RV Hobbies: Animal Print Tracking
Tracking animal prints and signs used to be a way of survival, but now many people track animals as a hobby.
While walking through the woods at your campground, or just on a hike at your local park, why not keep an eye out for animal prints. Especially if you have kids with you, this is a great way to keep them occupied.
There are a couple of different ways you can do this.
- Beartrackers Animal Den offers a free tracking guide that you can take to help identify prints as you see them.
- Take pictures of the prints you find and match them up with a guide when you get home.
Study prints ahead of time so that when you find prints on your hike you can identify them, and tell your kids what kind of animal left those prints. You can then have the kids tell you what kind of noise the animal makes, or have them pretend to be that animal.

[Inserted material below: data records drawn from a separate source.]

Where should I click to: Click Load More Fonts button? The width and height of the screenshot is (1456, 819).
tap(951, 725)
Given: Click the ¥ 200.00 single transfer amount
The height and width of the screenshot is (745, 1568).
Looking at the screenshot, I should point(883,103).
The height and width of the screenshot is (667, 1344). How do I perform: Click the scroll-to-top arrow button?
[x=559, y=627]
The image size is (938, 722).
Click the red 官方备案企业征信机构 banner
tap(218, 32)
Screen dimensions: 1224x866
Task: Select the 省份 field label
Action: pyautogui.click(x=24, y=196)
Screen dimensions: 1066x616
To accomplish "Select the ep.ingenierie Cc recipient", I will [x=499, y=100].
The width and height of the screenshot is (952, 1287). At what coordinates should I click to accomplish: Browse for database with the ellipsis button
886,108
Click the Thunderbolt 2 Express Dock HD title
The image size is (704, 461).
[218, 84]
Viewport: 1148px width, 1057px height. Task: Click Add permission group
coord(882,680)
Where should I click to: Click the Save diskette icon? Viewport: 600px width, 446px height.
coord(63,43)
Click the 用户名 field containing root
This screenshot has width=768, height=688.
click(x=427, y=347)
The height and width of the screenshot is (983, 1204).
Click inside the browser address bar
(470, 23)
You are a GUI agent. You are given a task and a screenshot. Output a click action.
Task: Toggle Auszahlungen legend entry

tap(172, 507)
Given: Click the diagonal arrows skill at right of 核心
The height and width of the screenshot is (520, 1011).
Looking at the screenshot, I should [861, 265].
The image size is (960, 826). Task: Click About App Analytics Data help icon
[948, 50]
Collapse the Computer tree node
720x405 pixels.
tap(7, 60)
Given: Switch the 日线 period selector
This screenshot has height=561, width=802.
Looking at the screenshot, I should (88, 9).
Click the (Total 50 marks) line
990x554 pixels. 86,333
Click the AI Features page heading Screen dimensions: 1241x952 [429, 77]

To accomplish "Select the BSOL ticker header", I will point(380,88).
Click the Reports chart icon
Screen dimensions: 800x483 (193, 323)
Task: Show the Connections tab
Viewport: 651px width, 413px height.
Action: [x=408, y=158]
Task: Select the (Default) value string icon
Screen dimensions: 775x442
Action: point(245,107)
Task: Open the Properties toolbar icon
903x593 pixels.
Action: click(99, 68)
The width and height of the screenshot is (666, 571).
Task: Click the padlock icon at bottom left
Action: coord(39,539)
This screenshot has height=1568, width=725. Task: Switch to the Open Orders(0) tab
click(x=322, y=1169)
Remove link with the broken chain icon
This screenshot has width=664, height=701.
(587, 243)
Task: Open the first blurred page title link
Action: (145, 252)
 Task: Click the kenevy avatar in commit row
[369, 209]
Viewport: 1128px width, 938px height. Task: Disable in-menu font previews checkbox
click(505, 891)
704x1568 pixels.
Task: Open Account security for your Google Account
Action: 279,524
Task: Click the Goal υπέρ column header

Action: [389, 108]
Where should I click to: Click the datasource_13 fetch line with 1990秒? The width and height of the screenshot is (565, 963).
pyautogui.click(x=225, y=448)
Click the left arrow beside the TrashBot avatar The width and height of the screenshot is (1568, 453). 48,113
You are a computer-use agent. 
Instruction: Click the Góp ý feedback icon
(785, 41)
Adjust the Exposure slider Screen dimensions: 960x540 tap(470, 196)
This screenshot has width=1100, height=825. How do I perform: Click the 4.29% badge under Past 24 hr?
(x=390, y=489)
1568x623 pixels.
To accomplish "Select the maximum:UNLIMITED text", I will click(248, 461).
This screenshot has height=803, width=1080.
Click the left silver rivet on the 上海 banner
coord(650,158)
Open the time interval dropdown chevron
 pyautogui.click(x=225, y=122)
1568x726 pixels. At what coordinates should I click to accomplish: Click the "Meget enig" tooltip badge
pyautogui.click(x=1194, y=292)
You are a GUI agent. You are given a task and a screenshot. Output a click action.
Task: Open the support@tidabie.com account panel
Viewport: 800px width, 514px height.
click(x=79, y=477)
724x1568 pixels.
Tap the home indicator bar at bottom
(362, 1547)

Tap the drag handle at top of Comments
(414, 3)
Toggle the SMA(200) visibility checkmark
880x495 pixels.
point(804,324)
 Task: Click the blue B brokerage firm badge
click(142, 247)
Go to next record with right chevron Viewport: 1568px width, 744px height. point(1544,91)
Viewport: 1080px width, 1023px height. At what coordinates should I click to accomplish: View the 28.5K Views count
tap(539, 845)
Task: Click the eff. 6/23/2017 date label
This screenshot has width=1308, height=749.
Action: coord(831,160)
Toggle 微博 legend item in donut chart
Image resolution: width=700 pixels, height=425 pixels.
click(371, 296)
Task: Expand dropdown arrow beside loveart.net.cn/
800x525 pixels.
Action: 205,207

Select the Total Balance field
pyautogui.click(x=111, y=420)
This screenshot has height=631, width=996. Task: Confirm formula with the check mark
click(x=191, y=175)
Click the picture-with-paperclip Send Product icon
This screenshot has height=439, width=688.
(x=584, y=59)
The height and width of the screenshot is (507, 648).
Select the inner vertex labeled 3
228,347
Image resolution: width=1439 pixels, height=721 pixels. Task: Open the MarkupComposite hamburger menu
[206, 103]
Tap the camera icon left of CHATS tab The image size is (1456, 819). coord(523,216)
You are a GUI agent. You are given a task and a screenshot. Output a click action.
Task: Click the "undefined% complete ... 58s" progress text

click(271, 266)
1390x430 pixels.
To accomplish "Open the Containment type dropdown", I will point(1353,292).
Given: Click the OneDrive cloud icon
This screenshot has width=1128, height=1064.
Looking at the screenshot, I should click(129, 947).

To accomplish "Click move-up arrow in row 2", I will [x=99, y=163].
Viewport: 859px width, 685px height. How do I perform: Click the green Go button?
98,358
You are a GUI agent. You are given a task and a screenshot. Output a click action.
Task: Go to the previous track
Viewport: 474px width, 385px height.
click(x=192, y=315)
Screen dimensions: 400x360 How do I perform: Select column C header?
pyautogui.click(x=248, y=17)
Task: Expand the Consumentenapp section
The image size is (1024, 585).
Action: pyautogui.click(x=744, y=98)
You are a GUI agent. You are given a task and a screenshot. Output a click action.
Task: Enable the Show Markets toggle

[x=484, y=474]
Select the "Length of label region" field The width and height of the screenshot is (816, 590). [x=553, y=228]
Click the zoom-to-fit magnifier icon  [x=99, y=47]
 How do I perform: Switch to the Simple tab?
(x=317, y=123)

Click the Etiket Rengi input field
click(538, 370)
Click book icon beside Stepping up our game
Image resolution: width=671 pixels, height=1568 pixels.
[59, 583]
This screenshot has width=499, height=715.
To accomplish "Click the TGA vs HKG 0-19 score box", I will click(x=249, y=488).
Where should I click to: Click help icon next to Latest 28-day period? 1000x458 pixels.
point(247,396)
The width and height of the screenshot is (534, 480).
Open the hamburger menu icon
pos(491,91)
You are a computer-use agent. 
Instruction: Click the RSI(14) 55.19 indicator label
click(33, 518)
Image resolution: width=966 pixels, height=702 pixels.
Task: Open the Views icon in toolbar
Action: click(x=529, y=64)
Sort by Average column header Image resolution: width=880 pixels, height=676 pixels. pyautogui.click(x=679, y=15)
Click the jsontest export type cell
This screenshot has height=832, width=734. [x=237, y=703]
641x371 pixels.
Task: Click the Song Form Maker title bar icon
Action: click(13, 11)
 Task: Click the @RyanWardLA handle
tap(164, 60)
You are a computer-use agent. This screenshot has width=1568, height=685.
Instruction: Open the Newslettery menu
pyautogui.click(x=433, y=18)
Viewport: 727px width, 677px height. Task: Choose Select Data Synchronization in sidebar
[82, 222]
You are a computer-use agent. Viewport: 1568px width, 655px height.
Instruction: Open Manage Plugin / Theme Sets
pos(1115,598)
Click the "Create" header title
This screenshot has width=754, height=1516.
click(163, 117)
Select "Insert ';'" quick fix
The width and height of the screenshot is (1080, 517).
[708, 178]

It is also fun to look at the print and try to tell if the animal was running or walking, which you can figure out by how far apart the prints are and how deep they are in the ground.
To tell the difference between animals, look at how many pad prints there are and the shape of them. Nail marks and the size of the print will help you tell the difference between dog (coyote, wolf, and fox) and cat (bobcat, cougar) species. Counting toes will help you identify an animal print as well. Deer tracking will not have any of these characteristics, but that is a good thing because they are unique. Deer tracks are large and look like two tear drops very close that touch at the top. Bear tracks zigzag along the trail, so it may be harder to find their path.
It is best to view the tracks with you on one side of the track and the sun on the other; this creates a shadow and makes it easier to see the detail. Viewing animal tracks is easiest when the ground is soft.
Although tracking a print can be fun, following an animal can be dangerous. All animals are unpredictable, and if they feel threatened they can attack. Never trap an animal and do not invade its home.